Sinus infections, often called sinusitis, are sometimes confused with the highly contagious common cold.
However, just because sinus infections and colds have similar symptoms does not mean that all sinus infections are as contagious as a cold.
It depends on the cause of a sinus infection whether it is communicable or not.
What is it?
Sinuses are hollow cavities that can be found in the cheeks, on either side of the nose, behind the nose, and in the forehead.
Normally, these spaces are airy and bordered by a thin coating of mucus.
When the tissues around these hollow spaces enlarge or become infected by bacteria, fungus, or a virus, a sinus infection results.
Are sinus infections contagious?
Sinus infections can be caused by a variety of causes, some of which are communicable.
A virus-caused sinus infection is infectious and rapidly spreads from person to person.
Sinus infections caused by a deformity, nasal obstruction, or allergies are not communicable.
Sinus infections are classified into several categories.
Sinus infections are divided into different categories based on how long they last.
The following are some of them:
- Acute – Infections that persist for four weeks or less
- Subacute – Infections that last between 4 and 12 weeks
- Chronic – Infections that continue longer than 12 weeks
- Recurrent – infections that recur on a yearly basis
Furthermore, each form of sinus infection can be caused by a variety of bacteria, viruses, or fungi.
Because of blockages in the nasal passages or malformations in the sinus cavities, some forms of sinusitis simply cause swelling and irritation. Sinus infections can also be caused by allergies and long-term exposure to pollution.

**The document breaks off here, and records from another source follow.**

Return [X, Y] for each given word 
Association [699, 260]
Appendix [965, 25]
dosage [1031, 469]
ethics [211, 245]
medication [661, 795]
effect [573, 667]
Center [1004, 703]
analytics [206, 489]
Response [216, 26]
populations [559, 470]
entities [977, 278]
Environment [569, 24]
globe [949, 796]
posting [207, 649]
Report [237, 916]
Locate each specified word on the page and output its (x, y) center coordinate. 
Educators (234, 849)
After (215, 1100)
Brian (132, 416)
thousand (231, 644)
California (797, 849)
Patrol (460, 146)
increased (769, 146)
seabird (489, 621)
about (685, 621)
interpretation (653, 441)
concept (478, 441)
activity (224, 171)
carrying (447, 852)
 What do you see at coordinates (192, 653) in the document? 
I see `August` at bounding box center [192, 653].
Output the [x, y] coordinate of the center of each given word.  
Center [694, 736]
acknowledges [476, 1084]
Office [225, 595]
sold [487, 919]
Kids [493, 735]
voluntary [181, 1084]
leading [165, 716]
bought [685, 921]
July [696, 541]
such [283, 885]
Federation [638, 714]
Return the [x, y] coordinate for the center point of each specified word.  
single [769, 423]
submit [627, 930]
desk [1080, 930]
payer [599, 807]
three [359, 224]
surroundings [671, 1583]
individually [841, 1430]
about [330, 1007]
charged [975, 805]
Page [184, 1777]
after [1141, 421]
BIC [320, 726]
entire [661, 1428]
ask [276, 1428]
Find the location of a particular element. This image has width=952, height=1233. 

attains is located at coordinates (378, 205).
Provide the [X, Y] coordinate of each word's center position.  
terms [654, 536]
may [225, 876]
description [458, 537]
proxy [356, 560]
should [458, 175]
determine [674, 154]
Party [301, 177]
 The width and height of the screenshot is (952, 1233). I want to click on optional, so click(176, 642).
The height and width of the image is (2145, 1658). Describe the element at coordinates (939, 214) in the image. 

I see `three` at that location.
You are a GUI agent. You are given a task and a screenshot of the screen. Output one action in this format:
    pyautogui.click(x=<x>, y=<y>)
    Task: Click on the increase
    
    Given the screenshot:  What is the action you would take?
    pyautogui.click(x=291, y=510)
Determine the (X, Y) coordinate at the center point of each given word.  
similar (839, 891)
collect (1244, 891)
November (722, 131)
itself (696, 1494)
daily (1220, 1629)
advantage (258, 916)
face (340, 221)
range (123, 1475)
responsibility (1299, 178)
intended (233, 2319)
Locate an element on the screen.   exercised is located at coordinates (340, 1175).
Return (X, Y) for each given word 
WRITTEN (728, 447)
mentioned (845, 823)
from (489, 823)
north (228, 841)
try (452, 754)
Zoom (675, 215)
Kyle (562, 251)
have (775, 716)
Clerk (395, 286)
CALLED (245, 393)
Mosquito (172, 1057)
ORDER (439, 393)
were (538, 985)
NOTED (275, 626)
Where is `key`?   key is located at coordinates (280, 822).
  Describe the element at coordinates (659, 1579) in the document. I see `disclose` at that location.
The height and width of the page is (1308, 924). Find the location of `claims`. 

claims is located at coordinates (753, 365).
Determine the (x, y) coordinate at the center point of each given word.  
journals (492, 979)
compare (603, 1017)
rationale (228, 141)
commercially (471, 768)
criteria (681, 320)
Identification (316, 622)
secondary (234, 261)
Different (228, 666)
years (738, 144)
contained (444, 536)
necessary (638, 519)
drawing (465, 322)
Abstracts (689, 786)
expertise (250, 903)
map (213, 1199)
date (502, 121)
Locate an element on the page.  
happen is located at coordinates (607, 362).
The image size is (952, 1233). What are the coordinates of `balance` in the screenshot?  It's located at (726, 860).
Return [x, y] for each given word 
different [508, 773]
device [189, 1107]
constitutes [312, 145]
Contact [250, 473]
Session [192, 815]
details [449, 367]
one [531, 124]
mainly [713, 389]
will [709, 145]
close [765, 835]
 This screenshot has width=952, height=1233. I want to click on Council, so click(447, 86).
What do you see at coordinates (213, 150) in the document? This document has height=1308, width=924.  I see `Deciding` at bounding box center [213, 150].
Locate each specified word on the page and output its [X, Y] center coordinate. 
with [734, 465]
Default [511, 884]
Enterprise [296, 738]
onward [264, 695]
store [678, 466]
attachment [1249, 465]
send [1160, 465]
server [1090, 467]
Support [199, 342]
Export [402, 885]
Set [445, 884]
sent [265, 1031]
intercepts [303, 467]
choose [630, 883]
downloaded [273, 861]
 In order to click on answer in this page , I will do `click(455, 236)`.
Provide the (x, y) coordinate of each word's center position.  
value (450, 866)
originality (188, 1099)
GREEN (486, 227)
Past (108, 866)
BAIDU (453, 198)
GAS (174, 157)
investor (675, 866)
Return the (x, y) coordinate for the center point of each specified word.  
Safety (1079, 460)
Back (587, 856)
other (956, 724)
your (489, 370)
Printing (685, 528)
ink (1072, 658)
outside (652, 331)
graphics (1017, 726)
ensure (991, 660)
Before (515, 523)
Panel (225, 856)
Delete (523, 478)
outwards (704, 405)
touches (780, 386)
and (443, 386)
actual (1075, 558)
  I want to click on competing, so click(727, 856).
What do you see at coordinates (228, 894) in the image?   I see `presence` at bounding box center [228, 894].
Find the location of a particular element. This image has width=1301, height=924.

Sinus infections are frequently mistaken for a nasty cold. People may find it difficult to tell the difference between a cold and a sinus infection. Some of the symptoms are similar to those of a cold. These are some of them:
- pain in the teeth
- pain in one or both ears
- pressure in the sinus cavities
- bad breath
- cloudy nasal discharge
- stuffiness of the nose
- postnasal drip
- sore throat
Bacterial sinus infections have a few additional symptoms. These signs and symptoms include:
- facial pain
- symptoms lasting longer than a week
- pus-like or thick nasal discharge
The majority of sinus infections are treated solely for symptom relief. There are numerous alternatives for alleviating annoying symptoms.
These are some of them:
- oral steroids for more severe infections
- nasal irrigation to reduce mucus drainage and remove irritants
- medicated nasal sprays containing corticosteroids that reduce inflammation
A doctor would usually prescribe medicines to destroy the bacteria in cases of bacterial sinusitis. Antibiotics may be required for up to two weeks if a person has bacterial sinusitis.
Treatment for chronic or recurring sinus infections will also seek to address the underlying cause and shorten the length or frequency of infections.
A doctor may recommend injecting steroids straight into the nasal passages to relieve inflammation in these circumstances.
A doctor may recommend surgery to open up the sinus passages and give them more room to drain in cases of chronic sinusitis that are resistant to treatment. A doctor may provide allergy shots in the case of chronic sinus infections caused by allergies.\
A person may choose to self-treat a sinus infection at home in some instances. Until the sinus infection clears up, people can take over-the-counter drugs to treat their symptoms.
The following are some of the most frequent over-the-counter remedies for sinus infections:
- Acetaminophen: Pain and tenderness caused by enlarged nasal passages are reduced.
- Decongestants: reduce the amount of mucus that is produced
- Cold medications: Drugs that treat a wide range of symptoms, such as congestion, pain, and cough
Additional therapies may be beneficial in conjunction with at-home treatment. Steam or a humidifier, for example, can assist cleanse nasal passages.
Some people use nasal irrigation at home to eliminate extra mucus and clear their airways.
Essential oils can be used by people who are interested in herbal or natural remedies.
Lemon oil, lavender oil, and eucalyptus oil are some oils that may aid with sinus strain. Essential oils should be used with caution because they are not regulated or controlled by the US Food and Drug Administration (FDA).
When should you see a doctor?
Anyone who has been experiencing pain and pressure in their sinuses for more than a week should contact a doctor. If a chronic fever or cough does not improve with time, they should be addressed.
A doctor will examine a person who exhibits these symptoms. A physical examination and a determination of the individual’s history of sinus infections will be part of the evaluation.
The following indicators of sinus infection will be looked for by a doctor:
- bad breath
- tenderness of the face
- swelling of nasal passages and tissues
- greenish mucus
- redness in the nasal passages
A doctor might also inquire about your pain. Pain in the ears, teeth, and areas surrounding the nasal passages are typically of interest to doctors.
If a sinus infection has lasted more than a week and the doctor suspects a bacterial infection, antibiotics may be prescribed.
Antibiotics aren’t always required because infections might be caused by viruses, allergies, or nasal abnormalities.